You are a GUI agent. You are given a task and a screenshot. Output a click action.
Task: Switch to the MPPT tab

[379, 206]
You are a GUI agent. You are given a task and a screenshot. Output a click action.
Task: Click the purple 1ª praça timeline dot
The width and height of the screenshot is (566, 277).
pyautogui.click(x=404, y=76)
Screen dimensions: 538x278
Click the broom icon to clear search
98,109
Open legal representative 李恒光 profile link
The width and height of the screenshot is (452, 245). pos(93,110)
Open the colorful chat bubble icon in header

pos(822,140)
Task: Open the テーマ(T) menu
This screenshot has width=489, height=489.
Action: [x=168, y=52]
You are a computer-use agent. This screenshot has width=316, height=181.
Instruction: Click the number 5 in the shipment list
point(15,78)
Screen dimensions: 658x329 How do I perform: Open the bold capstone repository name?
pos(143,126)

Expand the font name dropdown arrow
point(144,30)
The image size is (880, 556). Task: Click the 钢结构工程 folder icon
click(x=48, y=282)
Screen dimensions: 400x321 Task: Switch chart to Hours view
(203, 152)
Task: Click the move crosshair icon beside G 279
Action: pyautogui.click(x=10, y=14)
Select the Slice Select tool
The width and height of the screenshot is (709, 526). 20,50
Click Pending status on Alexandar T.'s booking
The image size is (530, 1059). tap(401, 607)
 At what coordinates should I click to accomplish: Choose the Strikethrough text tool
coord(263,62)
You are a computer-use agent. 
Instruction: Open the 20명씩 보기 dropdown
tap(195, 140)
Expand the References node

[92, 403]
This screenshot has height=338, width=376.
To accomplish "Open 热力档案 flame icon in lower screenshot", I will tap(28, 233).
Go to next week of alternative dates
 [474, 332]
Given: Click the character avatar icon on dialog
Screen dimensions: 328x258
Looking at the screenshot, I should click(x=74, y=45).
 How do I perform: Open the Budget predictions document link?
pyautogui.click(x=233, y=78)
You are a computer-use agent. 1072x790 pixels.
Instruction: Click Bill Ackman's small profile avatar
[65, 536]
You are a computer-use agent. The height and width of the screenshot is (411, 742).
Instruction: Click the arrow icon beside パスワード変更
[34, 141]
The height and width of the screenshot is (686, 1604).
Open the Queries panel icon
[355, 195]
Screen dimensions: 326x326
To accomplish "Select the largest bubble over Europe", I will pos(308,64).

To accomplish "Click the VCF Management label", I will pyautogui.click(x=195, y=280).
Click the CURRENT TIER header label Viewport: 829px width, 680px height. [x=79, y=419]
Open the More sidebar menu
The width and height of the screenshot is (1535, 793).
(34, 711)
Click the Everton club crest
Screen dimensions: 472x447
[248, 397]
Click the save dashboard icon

________________

Extract all lines from the material above that include the word "will".

== Answer to this problem ==
To accomplish "Open 热力档案 flame icon in lower screenshot", I will tap(28, 233).
To accomplish "Select the largest bubble over Europe", I will pos(308,64).
To accomplish "Click the VCF Management label", I will pyautogui.click(x=195, y=280).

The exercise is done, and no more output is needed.